Database integration

There a numerous database connector packages that come with ETLBox. Add the connector package for the database that you want to connect with. Then you can access these database using the DbSource and DbDestination. Each database connection also needs the right connection manager. For Sql Server you would the SqlConnectionManager, and for Postgres the PostgresConnectionManager.

DbSource

The DbSource is the most common data source for a data flow. It basically connects to a database via ADO.NET and executes a SELECT-statement to start reading the data. While data is read from the source, it is simultaneously posted into the dataflow pipe. This enables the DbSource also to handle big amount of data - it constantly can read data from a big table while already read data can be processed by the connected componentens.

To initialize a DbSource, you can simply pass a table (or view) name or a SQL-statement. The DbSource also accepts a connection manager.

The following code would read all data from the table SourceTable and use the default connection manager:

DbSource source = new DbSource("SourceTable");

Working with types

In the examples above we used a object without a type. This will let ETLBox work internally with an ExpandoObject which is a dynamic .NET object type.
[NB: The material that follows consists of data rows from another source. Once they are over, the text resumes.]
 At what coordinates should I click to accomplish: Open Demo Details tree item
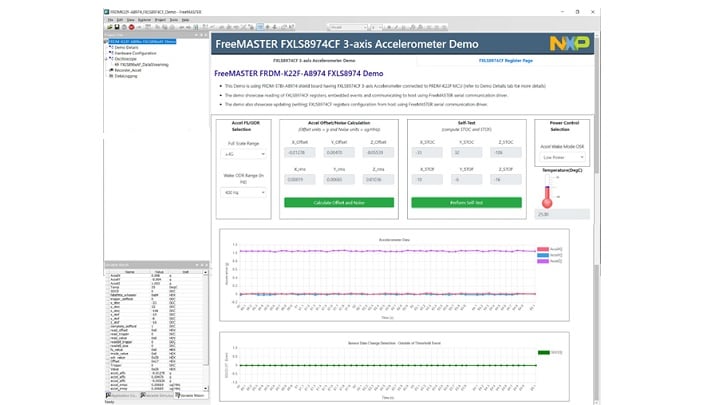(127, 47)
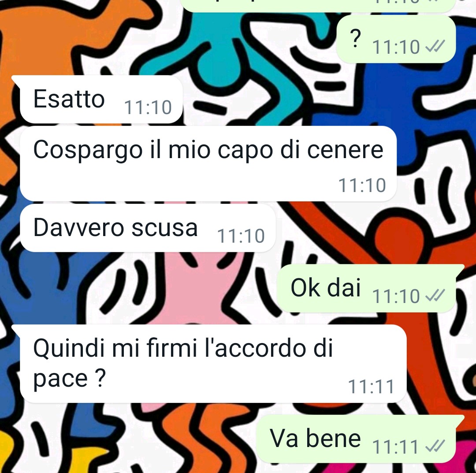Tap the 11:10 timestamp next to "Davvero scusa"

(x=241, y=236)
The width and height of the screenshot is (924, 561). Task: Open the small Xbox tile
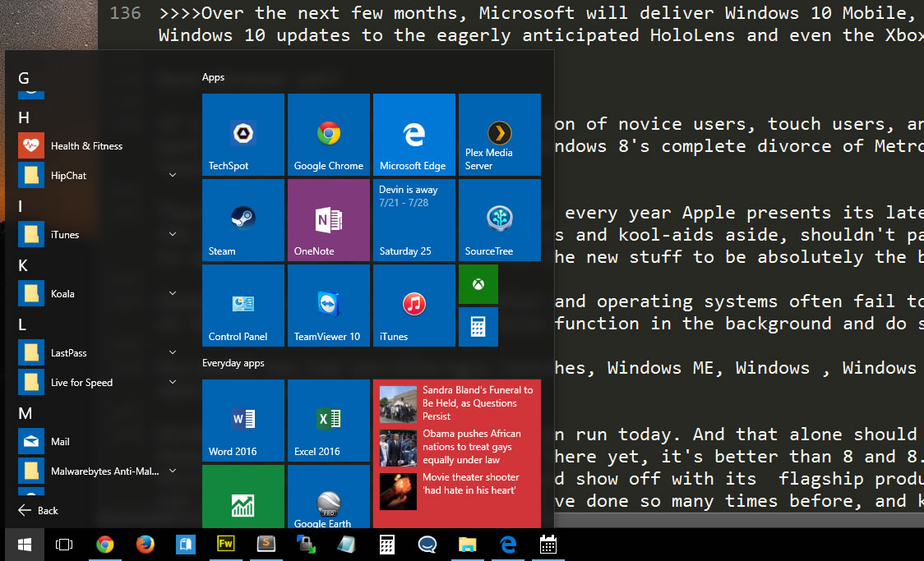pos(478,284)
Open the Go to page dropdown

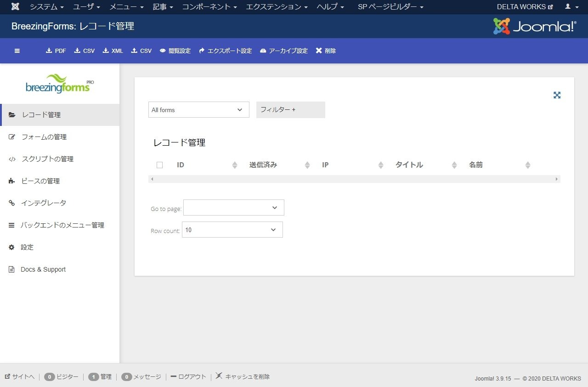click(x=233, y=207)
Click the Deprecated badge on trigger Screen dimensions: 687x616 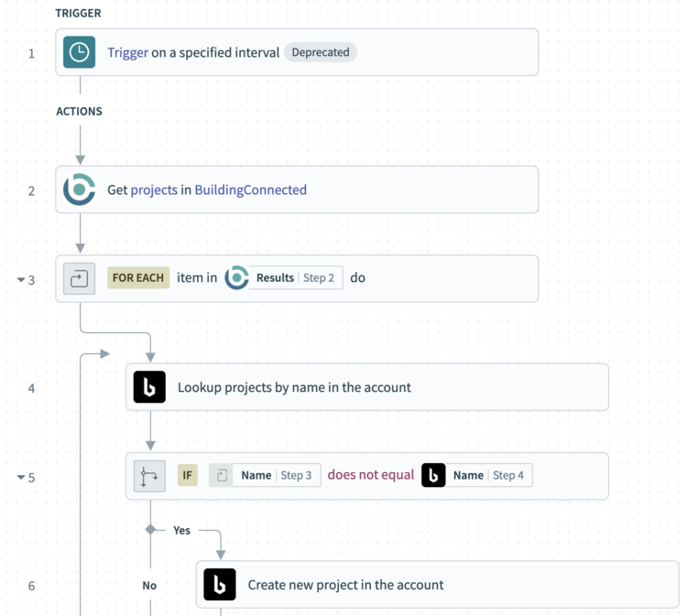pos(321,52)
Let's assume that SouceTable has two columns:

ColumnName Data Type
Id INTEGER
Value VARCHAR

Reading from this table using the DbSource without type will internally create a dynamic object with two properties: Id of type int and Value of type string.
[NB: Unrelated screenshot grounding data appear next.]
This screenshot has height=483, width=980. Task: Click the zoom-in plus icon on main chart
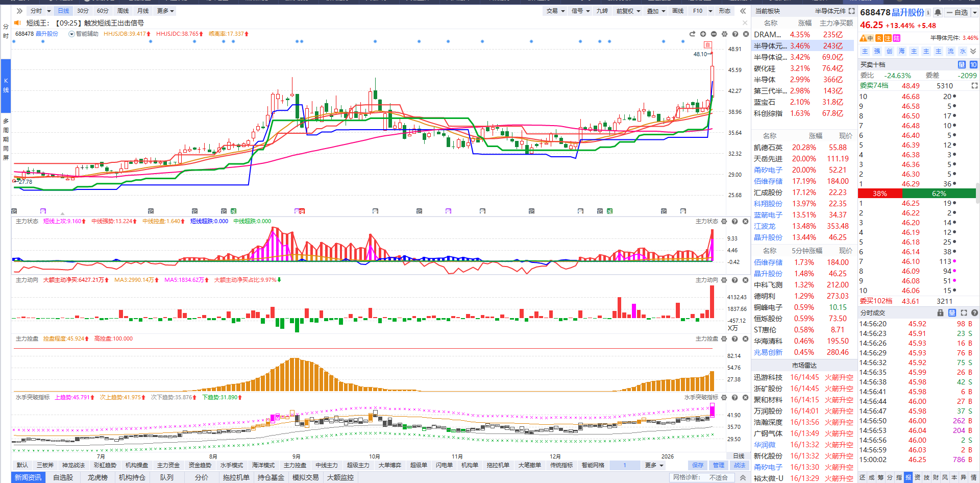point(703,34)
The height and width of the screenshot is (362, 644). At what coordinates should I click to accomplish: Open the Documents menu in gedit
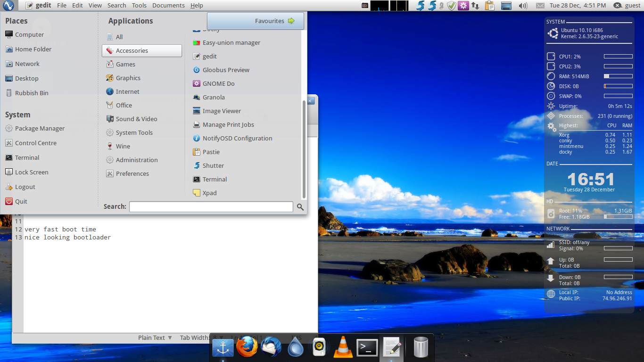(x=168, y=5)
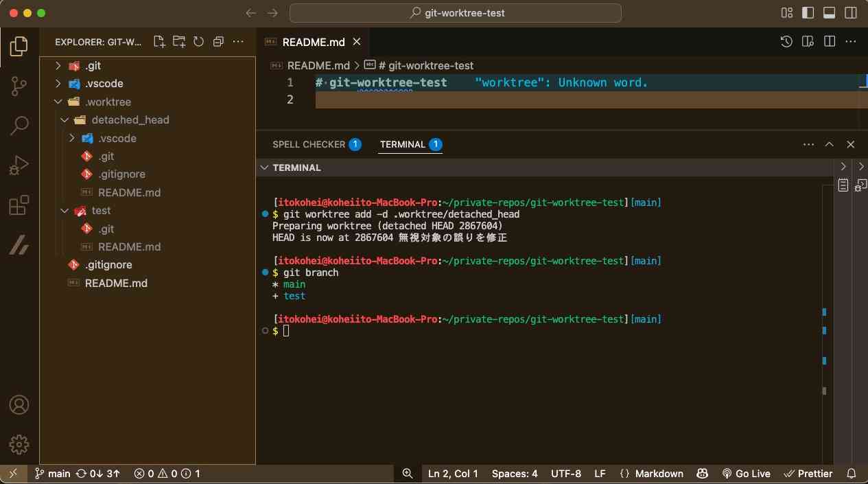Click Go Live in status bar
868x484 pixels.
pos(746,474)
Working with dynamic objects has some drawbacks, as .NET is a strongly typed language. Of course you can also use a generic object to type the DbSource.

Let's assume we create a POCO (Plain old component object) MySimpleRow that looks like this:

public class MySimpleRow {
    public int Id { get; set;}
    public string Value { get; set;}
}

Now we can read the data from the source with a generic object:

DbSource<MySimpleRow> source = new DbSource<MySimpleRow>("SourceTable");

ETLBox will automatically extract missing meta information during runtime from the source table and the involved types. In our example, the source table has the exact same columns as the object - ETLBox will check this and write data from the Id column into the Id property, and data from the column Value into the Value property. Each record in the source will be a new object that is created and then passed to the connected components.

DbDestination

Like the DbSource, the DbDestination is the common component for sending data into a database. It is initialized with a table name. Unlike other Destinations, the DbDestination inserts data into the database in batches. The default batch size is 1000 rows - the DbDestination waits until it's input buffer has reached the batch size before it bulk inserts the data into the database.

The following example would transfer data from the destination to the source:

DbSource source = new DbSource("SourceTable");
DbDestination dest = new DbDestination("DestinationTable");
//Link everything together
source.LinkTo(dest);
//Start the data flow
Network.Execute(source);

Connection manager

Connection strings

To connect to your database of choice, you will need a string that contains all information needed to connect to your database (e.g., the network address of the database, user name and password). The specific connection string syntax for each provider is defined by the ADO.NET framework. If you need assistance to create such a connection string, have a look at this website that provide example strings for almost every database.

Database Connections

The DbSource and DbDestination can be used to connect via ADO.NET to a database server. To do so, it will need the correct connection manager and either a raw connection string or a ConnectionString object. The easiest way is to directly pass a raw connection string and create with it a connection manager.

Here is an example creating a connection manager for Sql Server and pass it to a DbSource:

DbSource source = DbSource (
    new SqlConnectionManager("Data Source=.;Integrated Security=SSPI;Initial Catalog=ETLBox;")
    , "SourceTable"
);

For other databases the code looks very similar. Please be aware that the connection string might look different.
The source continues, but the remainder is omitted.